WHAT IS EXPECTED: An exact reproduction of all the data is needed, with no images in it.
(RECORD EXTRACTS)
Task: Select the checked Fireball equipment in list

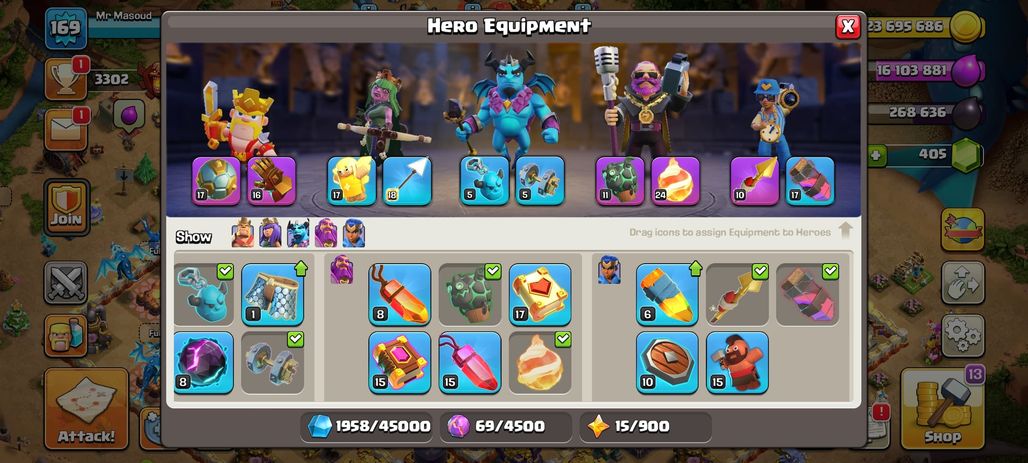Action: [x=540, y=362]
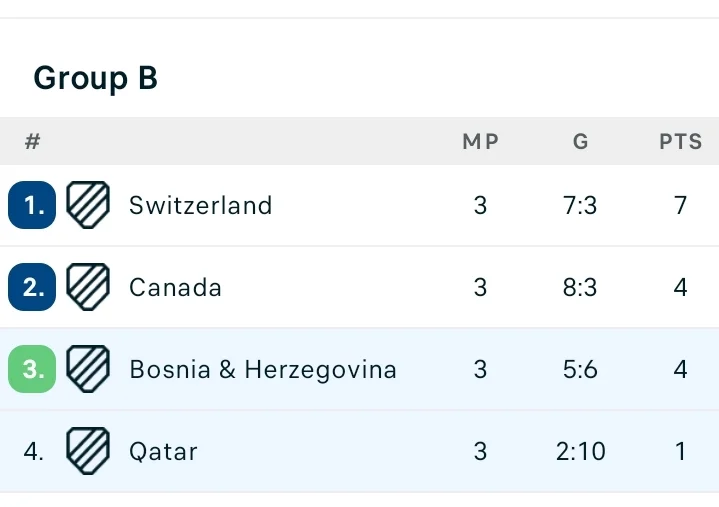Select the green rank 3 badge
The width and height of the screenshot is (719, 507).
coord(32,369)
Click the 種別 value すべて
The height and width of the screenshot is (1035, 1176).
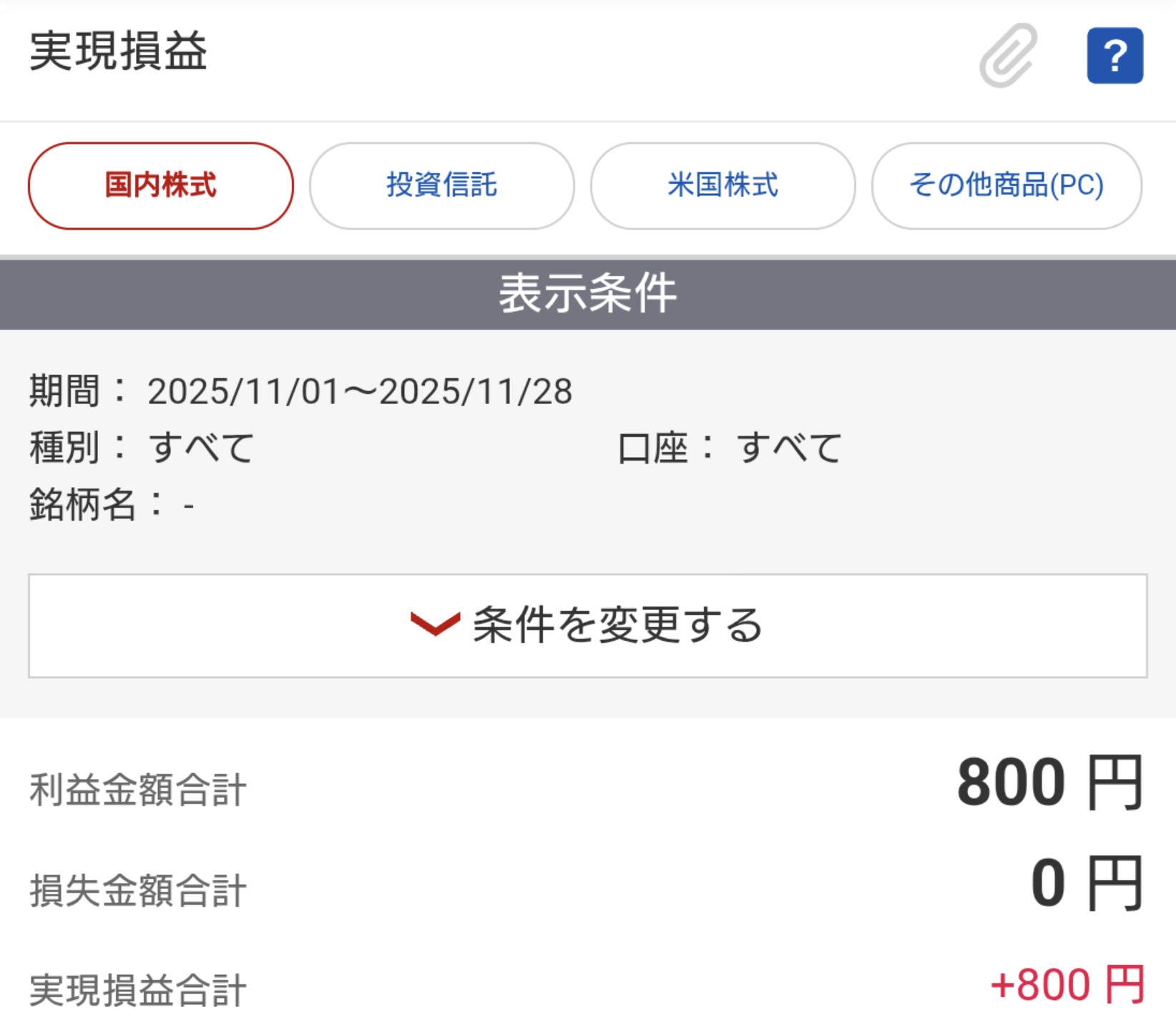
(End RECORD EXTRACTS)
TASK OUTPUT:
Task: Select the checked Fireball equipment in list

Action: [x=540, y=362]
Select the green rank 3 badge
The width and height of the screenshot is (719, 507).
coord(32,369)
Click the 種別 value すべて
The height and width of the screenshot is (1035, 1176).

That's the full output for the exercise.